Why do SGLT2 inhibitors, but not other glucose-lowering medications, show a beneficial effect on cardio-renal protection? The exact mechanism remains unclear, although numerous plausible hypotheses have been proposed [57, 58]. The principle pharmacological action of SGLT2 inhibitors is to inhibit the proximal tubular reabsorption of glucose filtered through the glomerulus. Subsequently, enhanced glycosuria leads to lower blood glucose levels and reduced body weight. Moreover, SGLT2 inhibitors have not only antihyperglycemic effects but also osmotic and natriuretic effects, resulting in a decrease in blood pressure, reduced uric acid levels, increased hematocrit, and so on. In particular, reducing the intraglomerular pressure and protecting the renal proximal tubular hypoxia by SGLT2 inhibition may be beneficial for improving renal outcomes [59]. These multifactorial metabolic and hemodynamic effects in addition to the lowering of hyperglycemia most likely contribute to cardio-renal protection cooperatively. In other words, the use of SGLT2 inhibitors may result in identical effects as multifactorial risk management by one medication. Thus, the results of these trials using SGLT2 inhibitors strongly support the concept that comprehensive risk management is crucial for cardio-renal protection, rather than management of a single risk factor.
Conclusion
Comprehensive risk management is beneficial to extend the healthy lifespan and to maintain quality of life in patients with type 2 diabetes and DKD. Prompt initiation of this approach at the early stage of DKD seems to be better for reducing the future incidence of ESRD and cardiovascular complications.
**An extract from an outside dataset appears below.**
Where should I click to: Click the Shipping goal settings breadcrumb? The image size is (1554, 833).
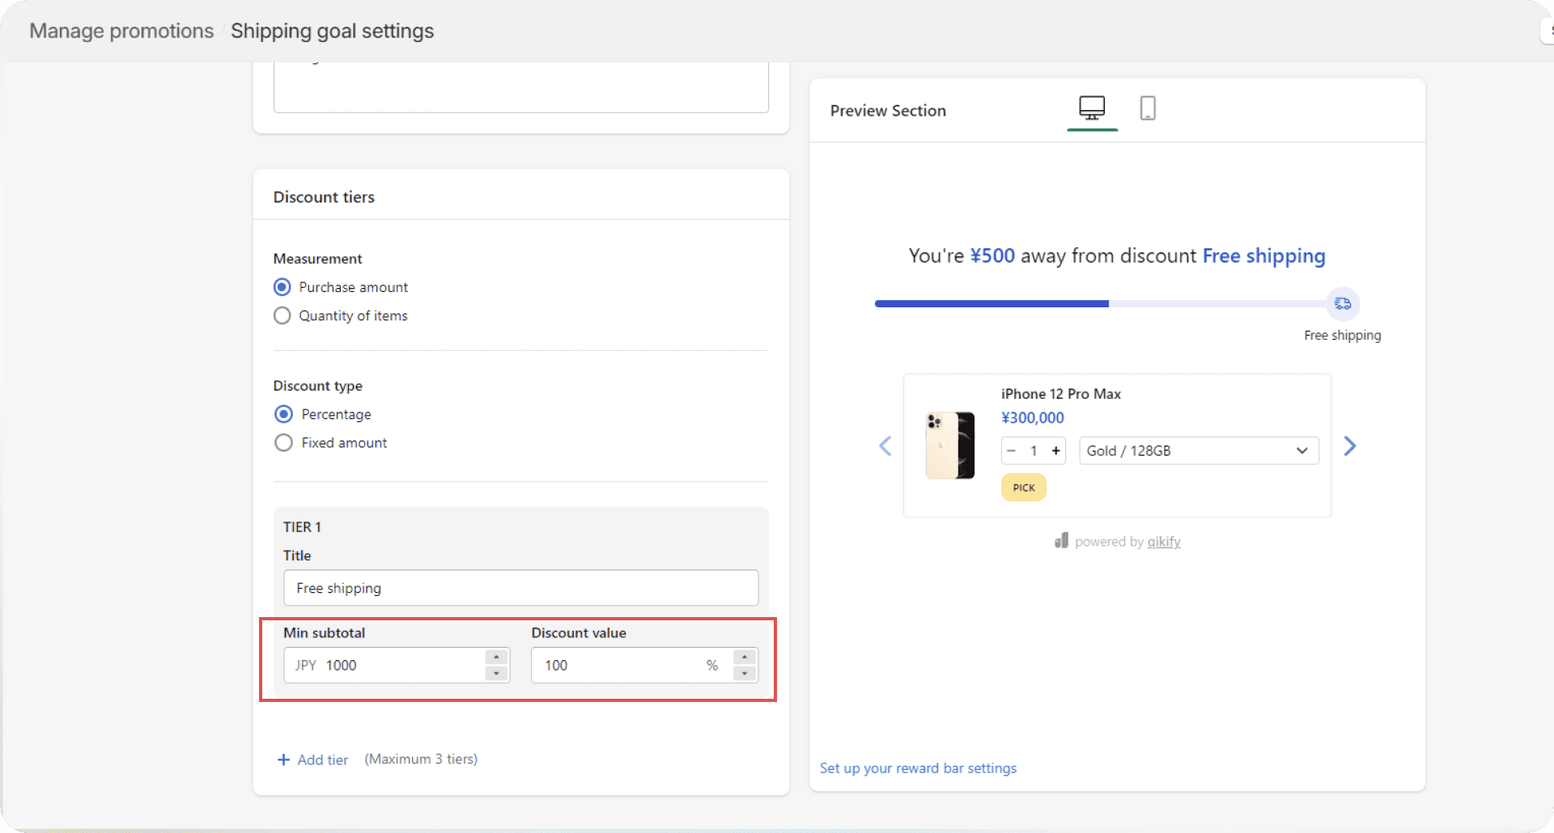332,31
Thus, physicians need to regularly measure the urinary albumin excretion and eGFR to identify patients at risk, and should longitudinally assess the changes of these markers as biomeasures of the therapeutic success. However, the practice of comprehensive risk management aiming at the strict control of risk factors may be associated with an increased risk of adverse effects from the medications such as hypoglycemia, particularly in older adults. In addition, it is a fact that a substantial residual risk is still present, despite optimal treatment recommended by the current clinical guidelines. Therefore, we need to individualize the treatment goal for each risk factor according to the health and social status of each patient and develop new drugs targeting the pathological pathways involved in the development of DKD.
Ethical approval
The Shiga Prospective Observational Follow-up Study was approved by the local ethics committee of the Shiga University of Medical Science (approval number: 2, approval date: 1 February 1996), and was conducted in accordance with the principles of the Helsinki Declaration.
Conflict of interest
The author declares no conflict of interest.